● **THE REQUEST**:
Repeat the lines below from the one containing "Viewport: 644px width, 412px" through the one containing "(x=140, y=231)", inclusive, swapping "label" for "text" and leaving everything else unchanged.

───── RECORDS FOR THE EXERCISE

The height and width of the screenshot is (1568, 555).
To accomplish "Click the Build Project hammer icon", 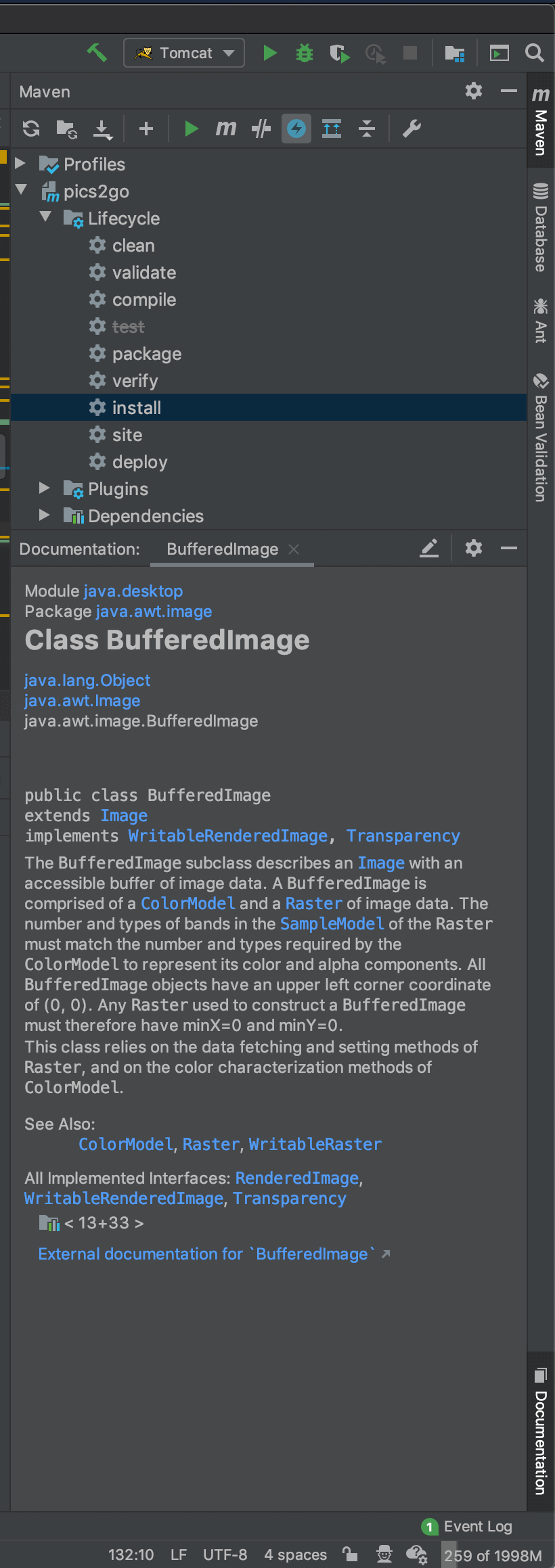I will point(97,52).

──────────
───── RECORDS FOR THE EXERCISE

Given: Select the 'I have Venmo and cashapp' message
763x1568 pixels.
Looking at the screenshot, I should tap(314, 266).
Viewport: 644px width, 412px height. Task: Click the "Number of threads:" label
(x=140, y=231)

──────────

● **TASK SOLUTION**:
Viewport: 644px width, 412px height. Task: Click the "Number of threads:" text
(x=140, y=231)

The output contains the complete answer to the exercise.